An example of an article-extracting apparatus is European Patent Application Publication No. 0629078, published Dec. 14, 1994, which claims priority based upon Dutch application 9301004, filed Jun. 11, 1993, and which is related to copending U.S. patent application Ser. No. 08/257,921, filed Jun. 10, 1994 because the copending U.S. application also claims priority based upon the Dutch application 9301004. This apparatus includes a scanner for scanning a document and generating digital image data corresponding to the image on the document, and a processing unit for analyzing image data in order to determine the document layout. During this analysis, the image is segmented into lay-out elements, referred to as objects, such as text blocks, photographs and graphic elements. The image is then displayed on a video display unit (VDU), whereupon an operator arbitrarily can select an object and move it to a receiving image separately from the rest of the image, by a cut and paste method, known from word processing.
One example of a composite document image is illustrated in FIG. 1, which is a newspaper page on which a number of objects of different type (only three types in this case for the sake of simplicity, i.e., title, text block and photograph) are displayed with their outline.
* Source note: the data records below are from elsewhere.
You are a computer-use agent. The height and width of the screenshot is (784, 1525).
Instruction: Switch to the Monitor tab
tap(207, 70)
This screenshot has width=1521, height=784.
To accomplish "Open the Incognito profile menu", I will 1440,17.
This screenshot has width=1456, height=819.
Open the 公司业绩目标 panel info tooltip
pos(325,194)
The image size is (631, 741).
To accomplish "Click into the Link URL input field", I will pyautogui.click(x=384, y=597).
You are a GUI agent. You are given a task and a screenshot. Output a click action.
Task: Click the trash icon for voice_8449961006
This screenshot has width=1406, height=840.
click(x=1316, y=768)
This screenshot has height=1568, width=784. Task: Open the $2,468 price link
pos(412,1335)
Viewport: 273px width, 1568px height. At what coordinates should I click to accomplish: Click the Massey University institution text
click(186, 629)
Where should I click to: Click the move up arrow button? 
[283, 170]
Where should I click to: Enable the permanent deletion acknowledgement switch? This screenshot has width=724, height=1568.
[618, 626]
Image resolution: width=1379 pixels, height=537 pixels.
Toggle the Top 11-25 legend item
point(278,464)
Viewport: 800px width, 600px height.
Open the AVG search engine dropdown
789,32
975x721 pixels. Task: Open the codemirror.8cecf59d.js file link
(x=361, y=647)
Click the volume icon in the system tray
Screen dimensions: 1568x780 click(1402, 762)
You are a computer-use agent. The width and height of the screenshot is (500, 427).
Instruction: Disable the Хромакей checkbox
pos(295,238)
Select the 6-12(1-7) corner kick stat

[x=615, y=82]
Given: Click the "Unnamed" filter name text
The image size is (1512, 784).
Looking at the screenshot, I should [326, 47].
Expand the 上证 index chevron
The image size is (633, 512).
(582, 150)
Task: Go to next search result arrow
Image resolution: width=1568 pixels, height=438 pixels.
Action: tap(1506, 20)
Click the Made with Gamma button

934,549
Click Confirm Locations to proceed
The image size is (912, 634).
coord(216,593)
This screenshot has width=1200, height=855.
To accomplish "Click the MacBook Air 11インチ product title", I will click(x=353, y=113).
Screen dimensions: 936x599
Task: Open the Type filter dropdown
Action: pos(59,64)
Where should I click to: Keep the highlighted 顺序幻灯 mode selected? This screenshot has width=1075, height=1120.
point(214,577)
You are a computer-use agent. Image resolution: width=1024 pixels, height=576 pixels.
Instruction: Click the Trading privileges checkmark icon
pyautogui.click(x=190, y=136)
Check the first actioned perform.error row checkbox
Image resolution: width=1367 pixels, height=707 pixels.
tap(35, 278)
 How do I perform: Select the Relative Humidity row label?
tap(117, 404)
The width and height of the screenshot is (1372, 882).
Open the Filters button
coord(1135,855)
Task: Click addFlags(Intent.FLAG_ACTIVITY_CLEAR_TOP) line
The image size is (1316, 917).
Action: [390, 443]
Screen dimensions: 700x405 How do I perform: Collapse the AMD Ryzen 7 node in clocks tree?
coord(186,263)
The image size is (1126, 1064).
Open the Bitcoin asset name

The objects illustrated are associated with one another in groups: the articles. FIG. 1 shows an article by hatching.
When making up a newspaper page, the various objects are so placed with respect to one another and separated from one another by auxiliary elements, such as lines, that a reader can easily determine which objects belong to an article. The rules applied in making up the page often differ for each newspaper, although there appears to be a number of universal rules.
There is sometimes a need to gather articles relating to specific subjects from a set of documents, such as newspapers, and present them separately. This is frequently effected by cutting out the relevant articles and sticking them together on separate sheets of paper. The result might be termed newspaper cuttings. Making up newspaper cuttings is a time-consuming activity and it is often a tedious task to adapt the clippings, which still have the form in which they were printed in the source document, i.e., the document from which the article has been cut, to the shape of the receiving sheet, the page bearing the newspaper cuttings.
With the known apparatus it is possible to separate an article from the rest of the document and output it separately, e.g., to a printer. In the case of an article made up of a large number of objects, however, this is also a time-consuming activity, because each object must be separately selected (by the operator) and output. There is therefore a need for apparatus which enables an operator to select and output an article in one operation.